Noble describing a video clip of a young-looking anime girl turning on a TV that had been edited to have Noble appear on the TV.

"It's grinding time, Nepgear. Hope your butt's clenched. Aaand I just realized that can mean something entirely different."

"Put my nut in your mouth and bite hard! I don't give a shit how that sounds, I'm in a Care Bears movie!"
'Nostalgia Critic, regarding the climax of Care Bears Nutcracker.

Brent: You know what, I ain't listening to any of your BS! I'm gonna try to finish off this Vaporeon with my sword!
Nick: Bro, take that out of context, and it's the worst sentence I've ever heard.
Brent: ...Wait, shut up, Nick!

Screenwriter: Janet is going to make Ghost feel better by using her (Janet's) fingers.
Producer: (excited) Ohhh!
Screenwriter: Not like that.
Producer (disappointed) Oh.

And now to sneak into a child's bedroom—oh my god, I just heard myself...

Vernias: No, not the Big Dee, no! I hope you choke on that Dee!
Dukerino: Vernias!
Vernias: What? Wait... wait, NO! NO! NO! NO, THAT'S NOT WHAT I MEANT! NOOO! [...] THAT ISN'T WHAT I MEANT!"''

     Western Animation 
Frylock: Just help me roll this into the garage.
Master Shake: Why don't you help me suck it?
(beat)
Master Shake: ...Wait a minute, that backfired.

"Yes, Rosebud Frozen Peas: Full of country goodness and green pea-ness...Wait, that's terrible. I quit."

"No, you have to listen to me!
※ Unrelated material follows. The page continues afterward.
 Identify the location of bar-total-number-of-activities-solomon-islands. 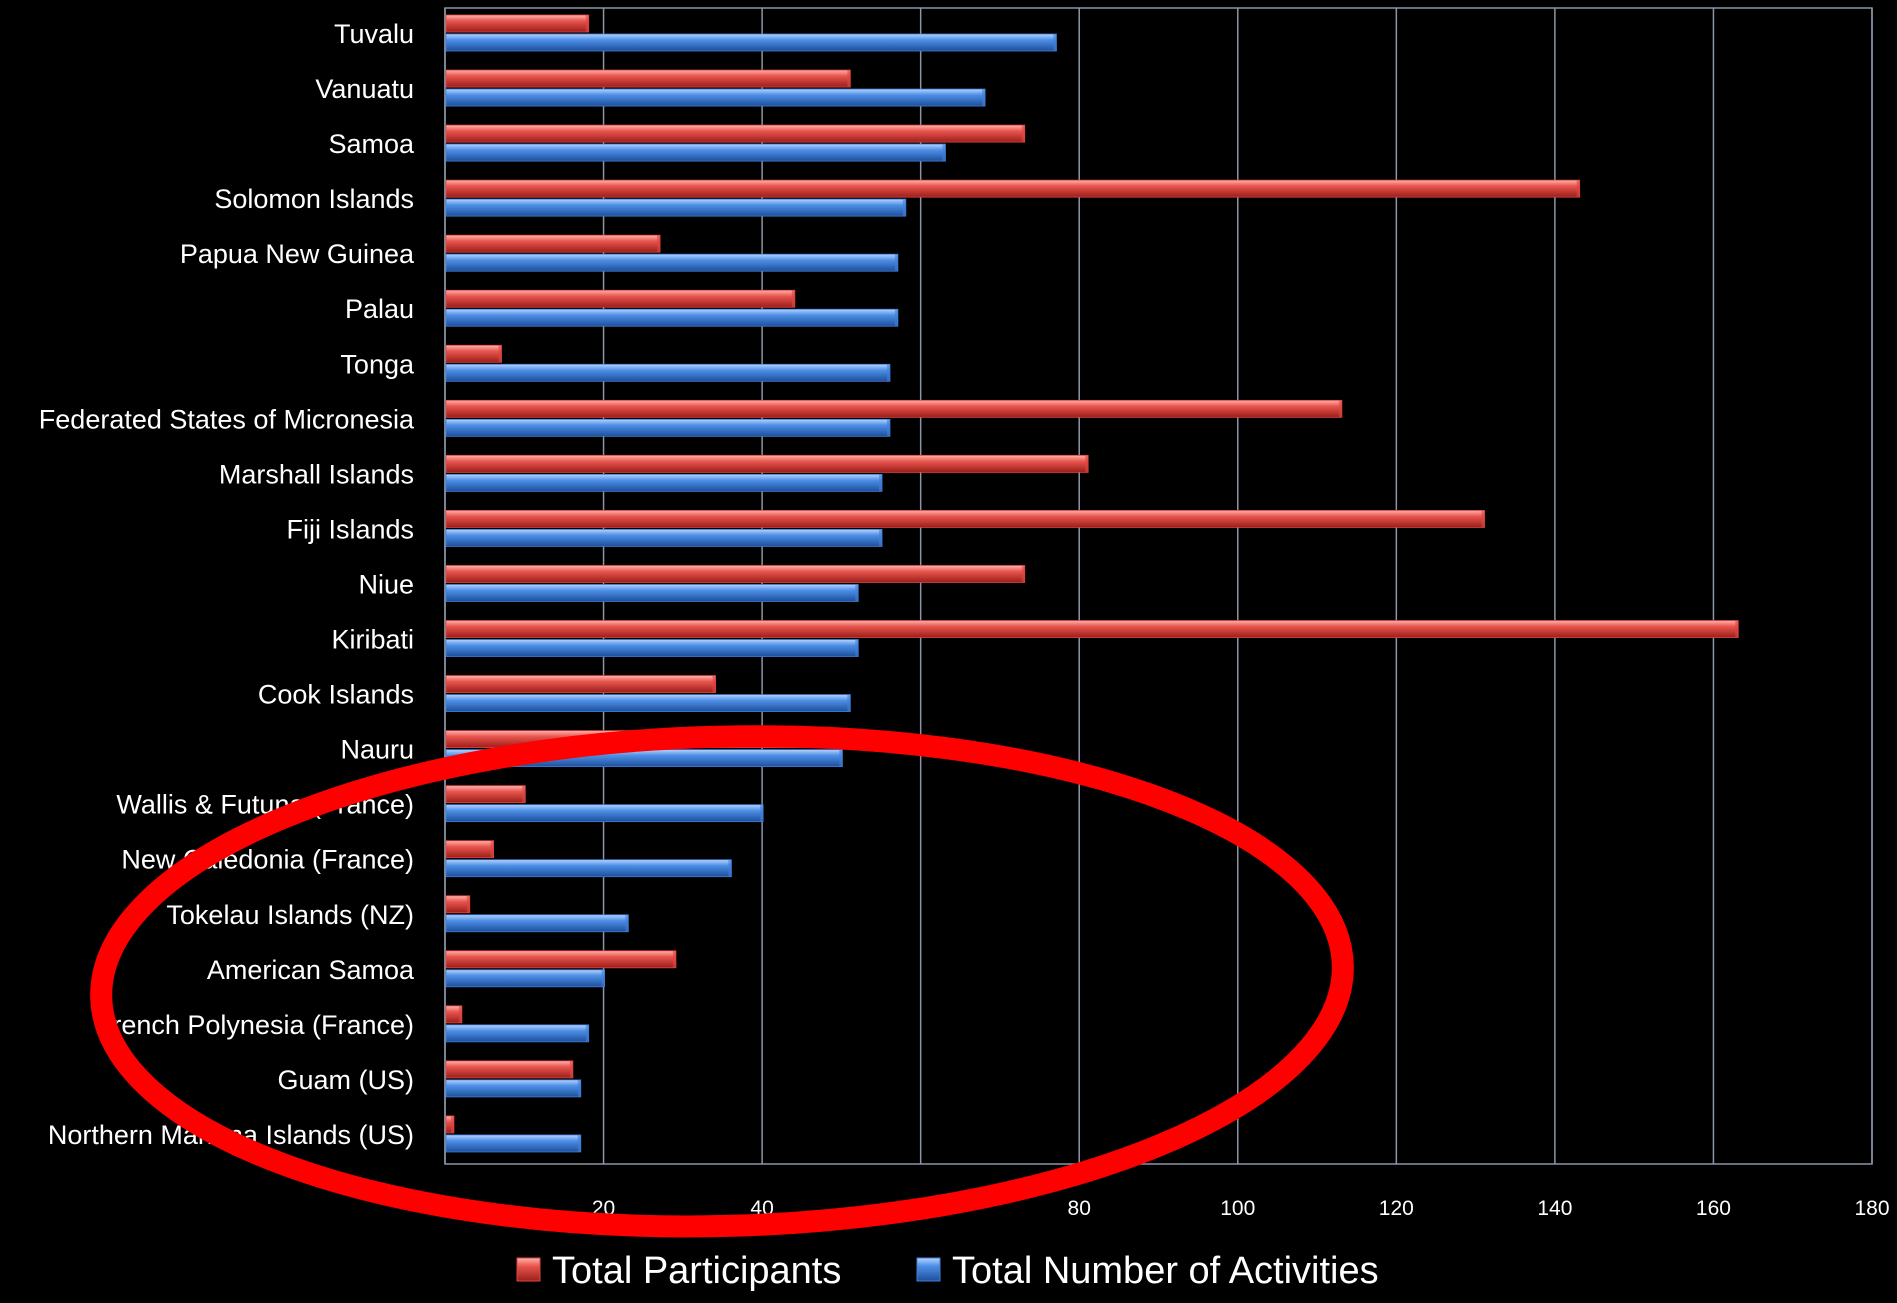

I know they're the guys who've given you everything you've ever wanted and I'm just the guy who destroyed your lifelong dream, but you have to listen to me! (beat) Boy, that came out wrong."
Timmy Turner, The Fairly OddParents!, "School's Out! The Musical”

Adam: How many of you freaks do I have to fight?!
Lucifer: Oh, I'm the only one that matters. See, you messed with my daughter. And now, I am going to FUCK YOU!
(Cue a Beat from everyone and a Fascinating Eyebrow from Angel Dust)
Valentino: (smirks) Well, this just got interesting.
Charlie: (whispers) It's "fuck you up"... Dad.
Lucifer: Wait, what did I say?

Pim: I love helping kids, Charlie! I love kids, Charlie! I LOVE KIIIIDS!
Charlie: Um, Pim? I would really not be screaming that at the top of my lungs.

Steven: Hey! Look, you have Rose Quartz, why bother with him? He's worthless!
Lars: Thanks a lot, Steven.
Steven: No, I meant like worth less, not worthless like relative to me?
Steven Universe, "Stuck Together"

The only ice cream we want is the ice cream of justice! That sounded better in my head!